• _EXERCICES À FAIRE_
1 – Recopiez le passage de l'article sur Lille3000 qui va de « Phnom Penh, la » à « artistique du pays. », en changeant « capitale » en « métropole ».
2 – Répondez à ces questions sur l'article consacré à Lille3000 :
(a) Quel lieu les artistes de Detroit ont-ils investi ?
(b) Qui présente à l'Hospice Comtesse les artistes de Phnom Penh ?
(c) Combien d'artistes sont réunis à la Maison Folie Wazemmes ?
3 – Pouvez-vous poursuivre l'article sur Lille3000 après sa dernière phrase ?

• _TEXTE DU DOCUMENT_

Ces deux villes ont connu des crises industrielles comparables à celle de la région lilloise. Pour la nouvelle édition de Lille3000, celle-ci a donc invité les artistes qui incarnent aujourd’hui leur renaissance. Ceux de Detroit ont investi la gare Saint-Sauveur. Le photographe Steven Shaw expose un portrait photographique des différentes périodes de sa ville quand Corrie Baldauf donne une teinte positive aux quartiers grâce à ses filtres colorés. Scott Hocking a procédé pour son installation à la gare comme il le fait à Detroit, en collectant des matériaux trouvés tout autour. Les artistes d’Eindhoven sont eux accueillis à la Maison Folie Moulins. Forts du passé de la ville qui abritait l’usine Phillips, ils travaillent surtout avec la lumière. Elle devient matière dans les œuvres du duo Nonotak et l’objet de l’installation immersive de Meeus Van Dis. Avec elle, le textile et le design sont aussi au cœur de la créativité d’Eindhoven grâce à la Design Academy School dont plusieurs artistes invités sont issus. Des concerts, un restaurant ou encore un FabLab pour travailler avec les designers, sont aussi au programme.
Phnom Penh, la renaissance de la ville martyre
La capitale cambodgienne est aujourd’hui un foyer créatif inattendu au vu de son histoire violente marquée par un génocide. Le commissaire Christian Caujolle, directeur artistique du festival Photo Phnom Penh, présente à l’Hospice Comtesse l’effervescence de trois générations d’artistes, photographes, peintres, designers, qui participent à la construction d’une nouvelle identité culturelle et artistique du pays.
Rio de Janeiro, l’énergie de la rue
À Rio, la rue est le lieu des festivités et le symbole du vivre ensemble. La ville envahit les rues de Lille dès la parade d’ouverture avec la participation des écoles de samba. Parmi les 16 artistes réunis à la Maison Folie Wazemmes, une invitation spéciale a été faite à la galerie A Gentil Carioca, fondée par Ernesto Neto, Laura Lima et Marcio Botner, qui s’empare de la rue comme lieu d’exposition et source d’inspiration.

• _DOCUMENTS SOURCES_
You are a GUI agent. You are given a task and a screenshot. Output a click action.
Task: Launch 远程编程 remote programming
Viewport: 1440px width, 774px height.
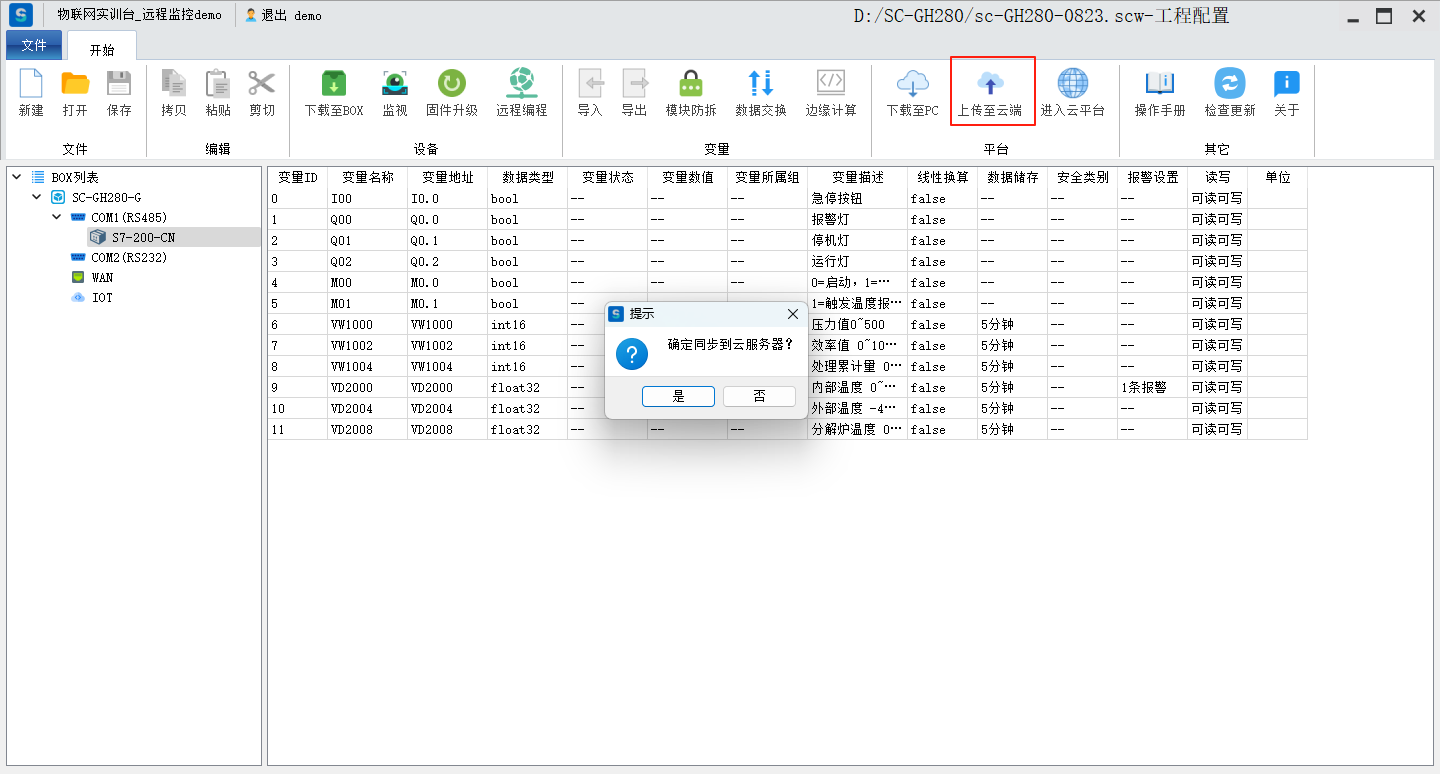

• _RÉPONSES RÉDIGÉES_
1 –
Phnom Penh, la renaissance de la ville martyre
La métropole cambodgienne est aujourd’hui un foyer créatif inattendu au vu de son histoire violente marquée par un génocide. Le commissaire Christian Caujolle, directeur artistique du festival Photo Phnom Penh, présente à l’Hospice Comtesse l’effervescence de trois générations d’artistes, photographes, peintres, designers, qui participent à la construction d’une nouvelle identité culturelle et artistique du pays.

2 –
(a) La gare Saint-Sauveur.
(b) Le commissaire Christian Caujolle, directeur artistique du festival Photo Phnom Penh.
(c) 16 artistes.

3 –
Séoul, l’hypermoderne
Séoul est devenue en quarante ans une des plus grandes puissances asiatiques. Le titre de l’exposition au Tripostal « Séoul, vite, vite ! » traduit autant son dynamisme qu’un développement anarchique. Les artistes coréens et internationaux posent un regard sur les multiples facettes de la ville, du pop art de Choi Jeong Hwa aux créatures robotiques de Choe U-Ram. La cohabitation conflictuelle avec la Corée du Nord s’impose aussi dans l’œuvre de l’artiste Kyungah Ham qui travaille avec des artisans vivant de l’autre côté de la frontière.
Bye bye Renaissance ! Bonjour Chagall !
En 2009, alors que l’Inde était à l’honneur de Lille3000, La Piscine de Roubaix inaugurait une saison finlandaise, ce qui valut à son exposition d’être rebaptisée « F(Inde)lande ». Cette année encore, le musée est loin du thème Renaissance en proposant une exposition consacrée à la place de la musique dans l’œuvre de Chagall. Le titre « Chagall, les sources de la musique » fait d’ailleurs référence à l’un des panneaux décoratifs conçu par l’artiste pour le Metropolitan Opera du Lincoln Art Center à New York en 1967. L’explication vient officiellement du partenariat avec le Musée national de la musique qui présente à partir du 13 octobre à Paris l’autre volet intitulé « Chagall, le triomphe de la musique ». Mais La Piscine n’est pas seule à bouder la programmation de Lille3000. Le peintre est aussi à l’honneur du MUba de Tourcoing qui accueille l’exposition des magnifiques tapisseries réalisées d’après son œuvre, visibles en 2014 au Musée des beaux-arts de Troyes, « Chagall. De la palette au métier ».
« Chagall, les sources de la musique »
Du 24 octobre au 31 janvier 2016. La Piscine, Roubaix (59). www.roubaix-lapiscine.com
« Chagall. De la palette au métier »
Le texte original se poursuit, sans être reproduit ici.